Step 4: Swap Or Restock the Vacant Propane Tank
When you have filled the tank, you will need the selector valve to be pointing at full or reserve. If the tank is empty, you might need to refill and change it with the old one.
- Check for the screws that are large and are holding the two tanks together with a pole. Undo the large screw at the point where it pulls itself out of the vertical pole. After that, remove the pole that is on the flat side.
- Cut the connection of the hose, which is the primary connection of the empty tank, to the main gas line.
- Now, disconnect the empty tank from its place and fill-up it up from your nearby gas location.
Step 5: Rearrange the Equipment
When you have your tank refilled or, in other cases, you replace it with a new one, the time has finally come when you put it back in its original place.
- Connect the freshly filled tank to the hose line and nozzles of the regulator.
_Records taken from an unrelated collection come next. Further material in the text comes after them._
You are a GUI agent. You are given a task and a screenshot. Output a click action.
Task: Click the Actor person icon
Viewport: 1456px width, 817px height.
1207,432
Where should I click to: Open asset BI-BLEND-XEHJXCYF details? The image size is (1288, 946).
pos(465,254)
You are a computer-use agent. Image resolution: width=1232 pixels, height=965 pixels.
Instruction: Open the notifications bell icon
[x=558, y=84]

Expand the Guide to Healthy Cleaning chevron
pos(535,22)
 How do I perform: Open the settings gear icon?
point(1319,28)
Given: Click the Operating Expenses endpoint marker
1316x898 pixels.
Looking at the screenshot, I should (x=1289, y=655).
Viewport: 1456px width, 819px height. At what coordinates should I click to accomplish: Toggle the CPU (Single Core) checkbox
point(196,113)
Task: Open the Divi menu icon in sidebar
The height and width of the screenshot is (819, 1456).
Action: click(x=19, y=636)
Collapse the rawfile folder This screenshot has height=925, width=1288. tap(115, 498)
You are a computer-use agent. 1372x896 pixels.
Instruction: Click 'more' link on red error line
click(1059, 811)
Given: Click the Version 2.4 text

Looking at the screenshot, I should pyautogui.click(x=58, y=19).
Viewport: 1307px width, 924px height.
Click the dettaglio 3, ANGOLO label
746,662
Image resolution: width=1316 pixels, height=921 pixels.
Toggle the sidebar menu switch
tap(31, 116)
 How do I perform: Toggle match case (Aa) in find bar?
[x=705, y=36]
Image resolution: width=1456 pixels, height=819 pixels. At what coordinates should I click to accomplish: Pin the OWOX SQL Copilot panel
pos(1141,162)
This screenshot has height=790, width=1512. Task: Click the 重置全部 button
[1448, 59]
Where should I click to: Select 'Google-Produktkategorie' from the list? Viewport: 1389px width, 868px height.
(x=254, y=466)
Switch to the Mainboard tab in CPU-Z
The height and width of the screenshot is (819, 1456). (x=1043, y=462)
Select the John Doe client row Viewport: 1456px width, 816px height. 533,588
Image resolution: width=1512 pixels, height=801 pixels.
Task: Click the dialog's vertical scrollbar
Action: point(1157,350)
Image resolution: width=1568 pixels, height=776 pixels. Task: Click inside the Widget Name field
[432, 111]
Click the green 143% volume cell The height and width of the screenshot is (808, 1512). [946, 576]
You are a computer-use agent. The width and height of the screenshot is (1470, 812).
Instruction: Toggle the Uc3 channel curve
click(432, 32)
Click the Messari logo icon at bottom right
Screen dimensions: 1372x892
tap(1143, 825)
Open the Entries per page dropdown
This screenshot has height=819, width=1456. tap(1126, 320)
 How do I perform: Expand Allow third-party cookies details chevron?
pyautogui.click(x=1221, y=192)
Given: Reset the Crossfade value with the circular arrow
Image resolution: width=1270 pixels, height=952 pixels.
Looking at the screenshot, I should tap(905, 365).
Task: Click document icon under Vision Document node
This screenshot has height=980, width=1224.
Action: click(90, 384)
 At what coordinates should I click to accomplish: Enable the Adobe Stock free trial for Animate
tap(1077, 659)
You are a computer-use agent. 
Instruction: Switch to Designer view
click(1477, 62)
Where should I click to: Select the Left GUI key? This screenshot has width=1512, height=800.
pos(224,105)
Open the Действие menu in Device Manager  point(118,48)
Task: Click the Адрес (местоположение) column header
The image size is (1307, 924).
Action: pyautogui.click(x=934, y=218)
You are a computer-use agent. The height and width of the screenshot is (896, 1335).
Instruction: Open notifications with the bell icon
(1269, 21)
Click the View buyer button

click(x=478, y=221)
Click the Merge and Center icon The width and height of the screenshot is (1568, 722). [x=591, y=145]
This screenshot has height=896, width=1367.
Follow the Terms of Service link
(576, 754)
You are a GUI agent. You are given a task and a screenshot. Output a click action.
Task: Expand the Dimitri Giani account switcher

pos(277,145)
Make sure you tighten up all the nuts used for connecting.
- Turn the valves of the propane tanks back on. Doing this will allow the automatic switchover, and it will reduce the need for checking the leakage constantly.
- Face the pointer of the regulator to your preferred switch. You can point it toward the freshly filled tank or keep using the previous one.
Step 6: Check if There is Any Leakage of the Gas
For your safety, further check for any gas leakages using a detector. This is essential to get done each time you connect a propane tank.
- Our nose acts as a perfect gas leakage detector. If you smell something like rotten eggs, you might be unaware of a tank leakage.
- There is a unique gas detector spray, spray if for the detection.
- Using soapy water can also help you check where the gas is being leaked; apply that water on the spot you doubt and check if it makes bubbles.
- If bubbles start to appear, that will determine a leak, so you can go and turn off the main point which provides gas to the tanks.
Now you know how to switch the propane gas tank on your RV. It only takes a few tools and knowledge about gas leaks. The person handling the tanks and refilling it needs to know about the precautions. Some precautions are also written in this article to prevent any type of injury. Take a good look at the instructions and check if you have proper connections to the propane gas tank.